THE LIFE AND YARNS OF
ROBERT SERVICE
"Who was Robert Service: the writer of The Cremation of Sam McGee and The Shooting of Dangerous Dan McGrew is perhaps the best-known English-language poet of the twentieth century, and certainly the richest, he refused to call himself anything more than a rhymester. A shy man and a dreamer, he played dozens of roles in his life, often with costumes to match, while plunging into each masquerade, with the intensity of a professional - from Klondike Canada, to the Paris underworld, Tahiti, Hungary and Soviet Russia - his wanderlust took him to difficult corners of the globe where, to his delight, he was unrecognizable."

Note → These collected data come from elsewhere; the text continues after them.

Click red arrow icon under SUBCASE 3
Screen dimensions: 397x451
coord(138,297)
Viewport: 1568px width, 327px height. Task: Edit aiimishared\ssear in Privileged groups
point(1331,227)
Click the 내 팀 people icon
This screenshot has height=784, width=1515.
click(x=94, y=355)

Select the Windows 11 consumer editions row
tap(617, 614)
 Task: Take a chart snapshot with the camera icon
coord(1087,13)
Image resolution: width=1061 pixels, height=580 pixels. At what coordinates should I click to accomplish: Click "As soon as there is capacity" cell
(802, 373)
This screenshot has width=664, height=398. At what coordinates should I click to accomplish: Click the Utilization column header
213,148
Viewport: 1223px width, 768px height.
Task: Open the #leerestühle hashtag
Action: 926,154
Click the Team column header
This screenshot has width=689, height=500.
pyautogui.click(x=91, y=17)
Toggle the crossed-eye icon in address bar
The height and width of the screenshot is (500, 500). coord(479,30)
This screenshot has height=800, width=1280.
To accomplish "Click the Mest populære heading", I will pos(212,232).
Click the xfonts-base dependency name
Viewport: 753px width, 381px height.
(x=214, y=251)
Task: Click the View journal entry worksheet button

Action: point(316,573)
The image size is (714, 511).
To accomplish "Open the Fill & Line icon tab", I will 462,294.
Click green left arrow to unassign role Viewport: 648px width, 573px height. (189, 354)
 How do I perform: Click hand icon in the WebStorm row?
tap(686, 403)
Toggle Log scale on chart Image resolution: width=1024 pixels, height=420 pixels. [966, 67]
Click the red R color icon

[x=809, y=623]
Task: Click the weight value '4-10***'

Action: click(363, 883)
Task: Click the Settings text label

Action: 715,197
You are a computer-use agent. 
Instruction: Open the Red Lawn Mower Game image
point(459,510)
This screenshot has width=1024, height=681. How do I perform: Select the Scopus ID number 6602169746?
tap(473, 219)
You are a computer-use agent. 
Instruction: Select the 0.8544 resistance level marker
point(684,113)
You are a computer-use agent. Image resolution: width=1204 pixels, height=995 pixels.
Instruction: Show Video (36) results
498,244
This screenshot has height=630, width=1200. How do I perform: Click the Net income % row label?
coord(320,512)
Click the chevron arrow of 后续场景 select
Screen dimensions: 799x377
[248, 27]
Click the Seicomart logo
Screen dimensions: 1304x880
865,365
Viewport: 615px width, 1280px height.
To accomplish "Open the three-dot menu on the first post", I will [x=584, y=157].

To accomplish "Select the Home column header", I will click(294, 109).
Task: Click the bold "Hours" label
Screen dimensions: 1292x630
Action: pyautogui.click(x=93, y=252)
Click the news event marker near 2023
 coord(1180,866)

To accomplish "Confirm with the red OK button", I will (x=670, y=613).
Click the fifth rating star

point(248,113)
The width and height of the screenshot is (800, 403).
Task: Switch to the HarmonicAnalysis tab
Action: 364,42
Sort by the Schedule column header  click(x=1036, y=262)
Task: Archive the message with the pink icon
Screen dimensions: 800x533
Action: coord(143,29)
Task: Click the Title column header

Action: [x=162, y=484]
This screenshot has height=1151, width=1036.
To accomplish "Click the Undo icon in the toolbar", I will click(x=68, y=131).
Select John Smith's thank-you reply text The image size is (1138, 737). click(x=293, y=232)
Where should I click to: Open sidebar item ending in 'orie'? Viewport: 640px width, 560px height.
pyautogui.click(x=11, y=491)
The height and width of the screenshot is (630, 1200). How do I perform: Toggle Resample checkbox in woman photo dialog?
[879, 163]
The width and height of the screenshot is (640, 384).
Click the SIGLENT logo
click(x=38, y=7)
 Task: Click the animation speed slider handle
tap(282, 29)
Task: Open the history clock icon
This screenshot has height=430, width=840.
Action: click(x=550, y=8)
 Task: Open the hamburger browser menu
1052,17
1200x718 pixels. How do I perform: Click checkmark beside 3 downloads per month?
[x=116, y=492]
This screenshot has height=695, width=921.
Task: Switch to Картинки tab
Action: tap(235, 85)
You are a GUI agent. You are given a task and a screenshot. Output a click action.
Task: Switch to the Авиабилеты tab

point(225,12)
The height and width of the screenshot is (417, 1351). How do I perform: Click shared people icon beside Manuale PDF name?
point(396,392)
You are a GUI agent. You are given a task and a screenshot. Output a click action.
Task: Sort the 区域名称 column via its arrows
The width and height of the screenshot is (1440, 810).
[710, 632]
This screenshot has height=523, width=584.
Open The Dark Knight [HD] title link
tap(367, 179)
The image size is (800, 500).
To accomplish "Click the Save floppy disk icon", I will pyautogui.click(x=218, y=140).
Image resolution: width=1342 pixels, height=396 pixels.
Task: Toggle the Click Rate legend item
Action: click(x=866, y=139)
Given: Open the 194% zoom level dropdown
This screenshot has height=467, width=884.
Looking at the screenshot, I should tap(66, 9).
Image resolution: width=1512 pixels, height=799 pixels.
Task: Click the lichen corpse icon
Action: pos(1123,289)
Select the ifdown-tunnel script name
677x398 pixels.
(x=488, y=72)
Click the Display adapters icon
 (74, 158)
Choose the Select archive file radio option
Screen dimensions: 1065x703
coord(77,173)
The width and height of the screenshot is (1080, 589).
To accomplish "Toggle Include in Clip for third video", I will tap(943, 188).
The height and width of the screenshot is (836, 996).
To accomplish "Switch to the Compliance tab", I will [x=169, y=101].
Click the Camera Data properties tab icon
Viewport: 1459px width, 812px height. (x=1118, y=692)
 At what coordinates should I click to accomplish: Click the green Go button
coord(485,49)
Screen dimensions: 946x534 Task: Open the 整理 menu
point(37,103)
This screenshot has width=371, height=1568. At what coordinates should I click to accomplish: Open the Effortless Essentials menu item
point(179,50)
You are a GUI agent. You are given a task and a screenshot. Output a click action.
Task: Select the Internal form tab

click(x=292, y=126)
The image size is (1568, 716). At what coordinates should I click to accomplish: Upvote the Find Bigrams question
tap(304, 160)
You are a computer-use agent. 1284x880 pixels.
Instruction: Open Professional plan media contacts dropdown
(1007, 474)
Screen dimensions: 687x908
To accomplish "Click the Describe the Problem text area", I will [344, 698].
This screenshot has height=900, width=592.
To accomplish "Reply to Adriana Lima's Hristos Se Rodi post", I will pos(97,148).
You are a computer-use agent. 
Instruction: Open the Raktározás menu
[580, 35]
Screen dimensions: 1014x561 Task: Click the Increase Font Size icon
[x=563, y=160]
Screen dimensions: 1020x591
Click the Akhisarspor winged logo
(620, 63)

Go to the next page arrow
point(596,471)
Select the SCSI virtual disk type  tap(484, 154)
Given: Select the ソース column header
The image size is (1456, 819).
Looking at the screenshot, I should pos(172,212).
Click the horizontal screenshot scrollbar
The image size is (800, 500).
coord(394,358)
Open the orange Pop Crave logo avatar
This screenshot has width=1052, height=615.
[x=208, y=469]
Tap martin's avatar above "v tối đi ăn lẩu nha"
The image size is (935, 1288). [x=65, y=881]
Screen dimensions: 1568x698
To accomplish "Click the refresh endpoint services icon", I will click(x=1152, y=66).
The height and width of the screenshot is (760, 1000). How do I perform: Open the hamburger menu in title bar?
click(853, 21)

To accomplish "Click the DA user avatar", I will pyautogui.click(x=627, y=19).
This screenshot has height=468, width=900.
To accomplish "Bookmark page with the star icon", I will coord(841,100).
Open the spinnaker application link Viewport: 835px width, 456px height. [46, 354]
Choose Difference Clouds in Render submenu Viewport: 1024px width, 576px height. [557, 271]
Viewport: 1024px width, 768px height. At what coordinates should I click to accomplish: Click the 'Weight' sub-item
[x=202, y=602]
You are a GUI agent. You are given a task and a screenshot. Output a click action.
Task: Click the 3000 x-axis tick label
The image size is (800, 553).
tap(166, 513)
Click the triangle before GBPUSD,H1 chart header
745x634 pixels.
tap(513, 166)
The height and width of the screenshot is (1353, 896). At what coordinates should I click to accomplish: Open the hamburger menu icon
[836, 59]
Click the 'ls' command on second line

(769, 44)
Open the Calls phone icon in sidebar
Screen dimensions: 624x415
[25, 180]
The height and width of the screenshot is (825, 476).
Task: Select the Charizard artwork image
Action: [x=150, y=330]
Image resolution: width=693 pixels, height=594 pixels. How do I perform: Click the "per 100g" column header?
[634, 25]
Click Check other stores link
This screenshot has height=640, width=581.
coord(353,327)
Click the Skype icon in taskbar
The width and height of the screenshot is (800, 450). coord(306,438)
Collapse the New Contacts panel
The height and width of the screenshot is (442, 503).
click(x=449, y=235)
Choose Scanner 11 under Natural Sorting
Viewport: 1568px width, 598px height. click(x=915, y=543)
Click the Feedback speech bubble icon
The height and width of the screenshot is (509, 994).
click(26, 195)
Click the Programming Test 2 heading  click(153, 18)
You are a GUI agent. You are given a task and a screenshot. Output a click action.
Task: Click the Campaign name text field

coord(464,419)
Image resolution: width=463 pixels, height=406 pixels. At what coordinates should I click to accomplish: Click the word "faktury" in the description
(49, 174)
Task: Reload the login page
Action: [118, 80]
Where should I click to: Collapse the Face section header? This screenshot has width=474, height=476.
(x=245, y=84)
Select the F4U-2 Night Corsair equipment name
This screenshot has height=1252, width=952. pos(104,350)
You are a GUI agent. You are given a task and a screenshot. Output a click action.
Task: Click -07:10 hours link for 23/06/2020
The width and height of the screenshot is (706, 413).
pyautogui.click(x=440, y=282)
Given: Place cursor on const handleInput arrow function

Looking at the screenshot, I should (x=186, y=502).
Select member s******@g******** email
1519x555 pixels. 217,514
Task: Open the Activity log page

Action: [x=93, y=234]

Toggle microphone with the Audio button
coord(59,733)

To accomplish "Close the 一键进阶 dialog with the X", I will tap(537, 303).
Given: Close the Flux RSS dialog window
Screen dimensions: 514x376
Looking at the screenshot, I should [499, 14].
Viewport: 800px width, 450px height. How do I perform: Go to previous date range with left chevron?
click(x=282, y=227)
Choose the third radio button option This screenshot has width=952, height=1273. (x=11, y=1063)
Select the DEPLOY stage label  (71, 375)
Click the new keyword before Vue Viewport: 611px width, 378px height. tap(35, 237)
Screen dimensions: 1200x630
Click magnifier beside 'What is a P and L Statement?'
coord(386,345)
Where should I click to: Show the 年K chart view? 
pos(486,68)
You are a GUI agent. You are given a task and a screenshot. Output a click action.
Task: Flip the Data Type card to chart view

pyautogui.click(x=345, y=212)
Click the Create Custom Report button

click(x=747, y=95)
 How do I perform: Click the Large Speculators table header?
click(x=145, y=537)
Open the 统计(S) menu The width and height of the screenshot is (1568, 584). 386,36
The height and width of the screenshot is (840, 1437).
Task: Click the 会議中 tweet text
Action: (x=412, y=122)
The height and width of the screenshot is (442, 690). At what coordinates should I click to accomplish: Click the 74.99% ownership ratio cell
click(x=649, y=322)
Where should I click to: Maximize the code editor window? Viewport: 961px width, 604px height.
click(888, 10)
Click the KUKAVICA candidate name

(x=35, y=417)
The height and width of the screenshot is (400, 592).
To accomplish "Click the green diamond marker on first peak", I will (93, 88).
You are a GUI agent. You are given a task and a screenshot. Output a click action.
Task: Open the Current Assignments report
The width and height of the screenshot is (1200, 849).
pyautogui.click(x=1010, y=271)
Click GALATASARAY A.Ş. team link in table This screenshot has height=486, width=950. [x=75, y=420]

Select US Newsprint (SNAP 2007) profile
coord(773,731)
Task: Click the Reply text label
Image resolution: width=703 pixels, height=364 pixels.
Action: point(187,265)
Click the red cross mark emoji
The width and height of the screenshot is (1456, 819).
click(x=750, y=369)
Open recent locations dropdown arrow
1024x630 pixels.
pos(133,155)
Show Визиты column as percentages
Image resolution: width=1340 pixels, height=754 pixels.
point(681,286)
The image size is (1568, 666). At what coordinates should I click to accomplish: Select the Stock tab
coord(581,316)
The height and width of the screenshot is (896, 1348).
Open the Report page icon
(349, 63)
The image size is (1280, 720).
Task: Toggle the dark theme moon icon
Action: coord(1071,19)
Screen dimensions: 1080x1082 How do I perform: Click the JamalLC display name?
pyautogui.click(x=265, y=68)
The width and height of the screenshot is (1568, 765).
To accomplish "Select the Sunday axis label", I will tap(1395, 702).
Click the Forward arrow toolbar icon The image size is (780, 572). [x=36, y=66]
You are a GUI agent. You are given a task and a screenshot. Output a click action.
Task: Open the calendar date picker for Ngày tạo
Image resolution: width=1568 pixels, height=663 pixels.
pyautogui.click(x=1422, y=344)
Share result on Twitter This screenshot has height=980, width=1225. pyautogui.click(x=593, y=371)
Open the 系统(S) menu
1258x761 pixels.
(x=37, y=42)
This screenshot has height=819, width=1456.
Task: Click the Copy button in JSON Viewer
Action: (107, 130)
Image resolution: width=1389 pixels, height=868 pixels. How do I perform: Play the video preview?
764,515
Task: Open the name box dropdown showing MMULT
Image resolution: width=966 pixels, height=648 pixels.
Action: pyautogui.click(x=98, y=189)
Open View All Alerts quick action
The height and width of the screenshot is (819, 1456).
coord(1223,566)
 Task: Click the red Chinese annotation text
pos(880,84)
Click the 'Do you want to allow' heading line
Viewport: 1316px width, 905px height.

Pierre Berton - Prisoners of the North
At Your Service - The Life and Yarns of Robert Service - My Glorious Youth. The first chapter in two parts of the amazing life and adventures of Robert Service, freely adapted for the stage from his autobiography The Ploughman of the Moon.
My Glorious Youth - Part One - Childhood
Begins with Service’s early run in with the law that lands him as the ward of his Grandfather and Great Aunt in the Ayrshire Countryside of Scotland. He revels in: The poetic influences; Burns, Longfellow, Yeats and Shakespeare. The landscape; rivers, forests and highlands. And his most influential of inspirations, the callow friendship of his ‘outsider’ best of pals, Pat Doughan.
My Glorious Youth - Part Two - Boyhood
We follow Robert through his adolescence as he discovers a passion for words, in song, poem and plays. But oh the mischief that wee laddie and his best pal Pat get up too; pugilism, provocation and poetry. Part Two reveals all the early influences that set him on his first grand adventure to the wilds of Canada where he becomes the people’s poet: The voice of the Klondike.